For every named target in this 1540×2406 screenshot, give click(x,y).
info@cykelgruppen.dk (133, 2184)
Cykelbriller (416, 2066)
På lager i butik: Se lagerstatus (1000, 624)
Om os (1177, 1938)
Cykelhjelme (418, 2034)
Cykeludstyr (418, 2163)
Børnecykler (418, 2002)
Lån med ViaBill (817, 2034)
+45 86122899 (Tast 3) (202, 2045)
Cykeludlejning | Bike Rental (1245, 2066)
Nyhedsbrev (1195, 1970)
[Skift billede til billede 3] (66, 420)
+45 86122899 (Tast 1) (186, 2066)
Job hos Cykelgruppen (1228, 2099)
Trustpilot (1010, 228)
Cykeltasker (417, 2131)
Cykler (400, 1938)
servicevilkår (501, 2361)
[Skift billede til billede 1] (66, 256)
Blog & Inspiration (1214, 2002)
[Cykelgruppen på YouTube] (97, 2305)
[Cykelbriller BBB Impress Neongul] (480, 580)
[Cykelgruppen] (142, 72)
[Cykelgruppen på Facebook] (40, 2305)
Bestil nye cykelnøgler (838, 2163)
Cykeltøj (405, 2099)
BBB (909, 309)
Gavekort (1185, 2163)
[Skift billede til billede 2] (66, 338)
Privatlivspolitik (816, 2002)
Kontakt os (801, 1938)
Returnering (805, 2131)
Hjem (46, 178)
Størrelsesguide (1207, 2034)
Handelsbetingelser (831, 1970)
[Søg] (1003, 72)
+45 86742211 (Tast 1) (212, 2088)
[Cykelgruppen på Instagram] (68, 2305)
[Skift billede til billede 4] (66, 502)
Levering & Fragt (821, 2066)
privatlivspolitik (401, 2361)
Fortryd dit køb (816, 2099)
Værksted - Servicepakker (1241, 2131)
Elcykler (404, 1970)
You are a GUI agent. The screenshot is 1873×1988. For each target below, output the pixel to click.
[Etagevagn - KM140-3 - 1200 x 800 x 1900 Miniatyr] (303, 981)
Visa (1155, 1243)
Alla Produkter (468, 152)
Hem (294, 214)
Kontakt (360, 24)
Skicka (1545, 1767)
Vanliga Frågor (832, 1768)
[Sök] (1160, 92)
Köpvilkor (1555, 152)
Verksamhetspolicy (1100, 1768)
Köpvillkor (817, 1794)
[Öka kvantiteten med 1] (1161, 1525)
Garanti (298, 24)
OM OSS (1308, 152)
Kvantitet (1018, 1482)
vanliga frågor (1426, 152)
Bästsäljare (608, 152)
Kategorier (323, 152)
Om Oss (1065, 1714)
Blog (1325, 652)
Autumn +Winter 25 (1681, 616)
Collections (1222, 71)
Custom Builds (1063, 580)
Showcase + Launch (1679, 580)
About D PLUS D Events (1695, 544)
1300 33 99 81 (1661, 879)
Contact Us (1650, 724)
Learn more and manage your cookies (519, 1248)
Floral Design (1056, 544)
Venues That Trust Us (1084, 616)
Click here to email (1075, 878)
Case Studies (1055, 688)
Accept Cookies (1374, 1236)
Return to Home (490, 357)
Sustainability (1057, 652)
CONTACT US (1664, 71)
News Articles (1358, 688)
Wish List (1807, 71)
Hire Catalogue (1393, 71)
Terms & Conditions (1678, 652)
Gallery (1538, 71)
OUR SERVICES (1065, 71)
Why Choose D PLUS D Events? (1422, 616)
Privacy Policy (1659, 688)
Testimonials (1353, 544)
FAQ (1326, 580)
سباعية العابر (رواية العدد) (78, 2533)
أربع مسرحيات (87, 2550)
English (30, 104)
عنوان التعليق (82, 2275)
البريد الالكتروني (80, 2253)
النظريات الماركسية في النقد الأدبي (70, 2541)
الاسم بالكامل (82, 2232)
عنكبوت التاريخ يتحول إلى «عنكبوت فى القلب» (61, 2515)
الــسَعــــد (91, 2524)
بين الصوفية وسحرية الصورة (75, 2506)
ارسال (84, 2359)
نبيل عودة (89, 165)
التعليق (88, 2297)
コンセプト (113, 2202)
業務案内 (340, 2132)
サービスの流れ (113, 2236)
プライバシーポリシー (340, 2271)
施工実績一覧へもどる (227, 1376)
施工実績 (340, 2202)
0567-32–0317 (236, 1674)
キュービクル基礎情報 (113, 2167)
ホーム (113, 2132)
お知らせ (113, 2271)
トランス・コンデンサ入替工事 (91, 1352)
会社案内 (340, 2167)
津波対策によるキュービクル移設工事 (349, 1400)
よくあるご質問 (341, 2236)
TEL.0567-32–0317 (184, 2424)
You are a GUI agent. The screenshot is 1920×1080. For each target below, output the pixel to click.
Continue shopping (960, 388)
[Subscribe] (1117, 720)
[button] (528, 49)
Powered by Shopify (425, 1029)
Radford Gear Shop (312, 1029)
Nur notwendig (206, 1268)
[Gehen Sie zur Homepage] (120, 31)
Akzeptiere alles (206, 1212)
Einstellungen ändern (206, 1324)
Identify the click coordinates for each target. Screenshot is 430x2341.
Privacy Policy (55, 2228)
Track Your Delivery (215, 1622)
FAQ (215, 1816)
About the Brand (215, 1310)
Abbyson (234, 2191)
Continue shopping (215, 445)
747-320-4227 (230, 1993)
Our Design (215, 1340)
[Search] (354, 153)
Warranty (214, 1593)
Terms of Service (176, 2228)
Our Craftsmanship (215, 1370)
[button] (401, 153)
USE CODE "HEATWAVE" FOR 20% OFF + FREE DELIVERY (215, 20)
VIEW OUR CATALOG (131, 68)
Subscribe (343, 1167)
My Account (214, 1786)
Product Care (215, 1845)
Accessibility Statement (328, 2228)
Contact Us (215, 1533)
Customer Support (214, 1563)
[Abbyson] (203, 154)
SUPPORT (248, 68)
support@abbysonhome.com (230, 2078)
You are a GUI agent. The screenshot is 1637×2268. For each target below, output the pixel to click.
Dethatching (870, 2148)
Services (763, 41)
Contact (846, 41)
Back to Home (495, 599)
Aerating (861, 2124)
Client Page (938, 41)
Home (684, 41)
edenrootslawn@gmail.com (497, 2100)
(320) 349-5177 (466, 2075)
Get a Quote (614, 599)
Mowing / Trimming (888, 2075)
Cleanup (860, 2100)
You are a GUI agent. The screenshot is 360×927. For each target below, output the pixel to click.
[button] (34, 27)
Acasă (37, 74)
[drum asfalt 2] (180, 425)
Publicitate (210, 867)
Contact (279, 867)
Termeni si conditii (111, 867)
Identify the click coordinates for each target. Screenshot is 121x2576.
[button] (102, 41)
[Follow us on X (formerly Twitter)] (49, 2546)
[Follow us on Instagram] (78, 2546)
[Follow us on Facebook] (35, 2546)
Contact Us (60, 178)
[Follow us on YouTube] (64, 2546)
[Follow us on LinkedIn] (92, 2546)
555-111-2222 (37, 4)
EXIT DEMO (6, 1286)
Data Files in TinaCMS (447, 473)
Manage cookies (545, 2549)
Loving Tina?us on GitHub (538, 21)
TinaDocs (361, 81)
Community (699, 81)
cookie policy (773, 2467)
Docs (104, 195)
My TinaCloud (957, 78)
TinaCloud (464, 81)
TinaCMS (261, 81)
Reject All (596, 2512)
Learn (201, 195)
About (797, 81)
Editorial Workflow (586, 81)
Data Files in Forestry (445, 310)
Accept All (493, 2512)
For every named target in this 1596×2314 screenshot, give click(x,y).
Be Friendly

• **Work instruction**: Every line of the data must be reproduced exactly.

• **Answer space**:
For every named target in this 1540×2406 screenshot, give click(x,y).
info@cykelgruppen.dk (133, 2184)
Cykelbriller (416, 2066)
På lager i butik: Se lagerstatus (1000, 624)
Om os (1177, 1938)
Cykelhjelme (418, 2034)
Cykeludstyr (418, 2163)
Børnecykler (418, 2002)
Lån med ViaBill (817, 2034)
+45 86122899 (Tast 3) (202, 2045)
Cykeludlejning | Bike Rental (1245, 2066)
Nyhedsbrev (1195, 1970)
[Skift billede til billede 3] (66, 420)
+45 86122899 (Tast 1) (186, 2066)
Job hos Cykelgruppen (1228, 2099)
Trustpilot (1010, 228)
Cykeltasker (417, 2131)
Cykler (400, 1938)
servicevilkår (501, 2361)
[Skift billede til billede 1] (66, 256)
Blog & Inspiration (1214, 2002)
[Cykelgruppen på YouTube] (97, 2305)
[Cykelbriller BBB Impress Neongul] (480, 580)
[Cykelgruppen] (142, 72)
[Cykelgruppen på Facebook] (40, 2305)
Bestil nye cykelnøgler (838, 2163)
Cykeltøj (405, 2099)
BBB (909, 309)
Gavekort (1185, 2163)
[Skift billede til billede 2] (66, 338)
Privatlivspolitik (816, 2002)
Kontakt os (801, 1938)
Returnering (805, 2131)
Hjem (46, 178)
Størrelsesguide (1207, 2034)
Handelsbetingelser (831, 1970)
[Søg] (1003, 72)
+45 86742211 (Tast 1) (212, 2088)
[Cykelgruppen på Instagram] (68, 2305)
[Skift billede til billede 4] (66, 502)
Levering & Fragt (821, 2066)
privatlivspolitik (401, 2361)
Fortryd dit køb (816, 2099)
Værksted - Servicepakker (1241, 2131)
Elcykler (404, 1970)
You are a GUI agent. The screenshot is 1873×1988. For each target below, output the pixel to click.
[Etagevagn - KM140-3 - 1200 x 800 x 1900 Miniatyr] (303, 981)
Visa (1155, 1243)
Alla Produkter (468, 152)
Hem (294, 214)
Kontakt (360, 24)
Skicka (1545, 1767)
Vanliga Frågor (832, 1768)
[Sök] (1160, 92)
Köpvilkor (1555, 152)
Verksamhetspolicy (1100, 1768)
Köpvillkor (817, 1794)
[Öka kvantiteten med 1] (1161, 1525)
Garanti (298, 24)
OM OSS (1308, 152)
Kvantitet (1018, 1482)
vanliga frågor (1426, 152)
Bästsäljare (608, 152)
Kategorier (323, 152)
Om Oss (1065, 1714)
Blog (1325, 652)
Autumn +Winter 25 (1681, 616)
Collections (1222, 71)
Custom Builds (1063, 580)
Showcase + Launch (1679, 580)
About D PLUS D Events (1695, 544)
1300 33 99 81 (1661, 879)
Contact Us (1650, 724)
Learn more and manage your cookies (519, 1248)
Floral Design (1056, 544)
Venues That Trust Us (1084, 616)
Click here to email (1075, 878)
Case Studies (1055, 688)
Accept Cookies (1374, 1236)
Return to Home (490, 357)
Sustainability (1057, 652)
CONTACT US (1664, 71)
News Articles (1358, 688)
Wish List (1807, 71)
Hire Catalogue (1393, 71)
Terms & Conditions (1678, 652)
Gallery (1538, 71)
OUR SERVICES (1065, 71)
Why Choose D PLUS D Events? (1422, 616)
Privacy Policy (1659, 688)
Testimonials (1353, 544)
FAQ (1326, 580)
سباعية العابر (رواية العدد) (78, 2533)
أربع مسرحيات (87, 2550)
English (30, 104)
عنوان التعليق (82, 2275)
البريد الالكتروني (80, 2253)
النظريات الماركسية في النقد الأدبي (70, 2541)
الاسم بالكامل (82, 2232)
عنكبوت التاريخ يتحول إلى «عنكبوت فى القلب» (61, 2515)
الــسَعــــد (91, 2524)
بين الصوفية وسحرية الصورة (75, 2506)
ارسال (84, 2359)
نبيل عودة (89, 165)
التعليق (88, 2297)
コンセプト (113, 2202)
業務案内 (340, 2132)
サービスの流れ (113, 2236)
プライバシーポリシー (340, 2271)
施工実績一覧へもどる (227, 1376)
施工実績 (340, 2202)
0567-32–0317 (236, 1674)
キュービクル基礎情報 (113, 2167)
ホーム (113, 2132)
お知らせ (113, 2271)
トランス・コンデンサ入替工事 (91, 1352)
会社案内 (340, 2167)
津波対策によるキュービクル移設工事 (349, 1400)
よくあるご質問 (341, 2236)
TEL.0567-32–0317 (184, 2424)
You are a GUI agent. The screenshot is 1920×1080. For each target below, output the pixel to click.
Continue shopping (960, 388)
[Subscribe] (1117, 720)
[button] (528, 49)
Powered by Shopify (425, 1029)
Radford Gear Shop (312, 1029)
Nur notwendig (206, 1268)
[Gehen Sie zur Homepage] (120, 31)
Akzeptiere alles (206, 1212)
Einstellungen ändern (206, 1324)
Identify the click coordinates for each target. Screenshot is 430x2341.
Privacy Policy (55, 2228)
Track Your Delivery (215, 1622)
FAQ (215, 1816)
About the Brand (215, 1310)
Abbyson (234, 2191)
Continue shopping (215, 445)
747-320-4227 (230, 1993)
Our Design (215, 1340)
[Search] (354, 153)
Warranty (214, 1593)
Terms of Service (176, 2228)
Our Craftsmanship (215, 1370)
[button] (401, 153)
USE CODE "HEATWAVE" FOR 20% OFF + FREE DELIVERY (215, 20)
VIEW OUR CATALOG (131, 68)
Subscribe (343, 1167)
My Account (214, 1786)
Product Care (215, 1845)
Accessibility Statement (328, 2228)
Contact Us (215, 1533)
Customer Support (214, 1563)
[Abbyson] (203, 154)
SUPPORT (248, 68)
support@abbysonhome.com (230, 2078)
You are a GUI agent. The screenshot is 1637×2268. For each target below, output the pixel to click.
Dethatching (870, 2148)
Services (763, 41)
Contact (846, 41)
Back to Home (495, 599)
Aerating (861, 2124)
Client Page (938, 41)
Home (684, 41)
edenrootslawn@gmail.com (497, 2100)
(320) 349-5177 (466, 2075)
Get a Quote (614, 599)
Mowing / Trimming (888, 2075)
Cleanup (860, 2100)
You are a GUI agent. The screenshot is 360×927. For each target below, output the pixel to click.
[button] (34, 27)
Acasă (37, 74)
[drum asfalt 2] (180, 425)
Publicitate (210, 867)
Contact (279, 867)
Termeni si conditii (111, 867)
Identify the click coordinates for each target. Screenshot is 121x2576.
[button] (102, 41)
[Follow us on X (formerly Twitter)] (49, 2546)
[Follow us on Instagram] (78, 2546)
[Follow us on Facebook] (35, 2546)
Contact Us (60, 178)
[Follow us on YouTube] (64, 2546)
[Follow us on LinkedIn] (92, 2546)
555-111-2222 (37, 4)
EXIT DEMO (6, 1286)
Data Files in TinaCMS (447, 473)
Manage cookies (545, 2549)
Loving Tina?us on GitHub (538, 21)
TinaDocs (361, 81)
Community (699, 81)
cookie policy (773, 2467)
Docs (104, 195)
My TinaCloud (957, 78)
TinaCloud (464, 81)
TinaCMS (261, 81)
Reject All (596, 2512)
Learn (201, 195)
About (797, 81)
Editorial Workflow (586, 81)
Data Files in Forestry (445, 310)
Accept All (493, 2512)
For every named target in this 1596×2314 screenshot, give click(x,y).
Be Friendly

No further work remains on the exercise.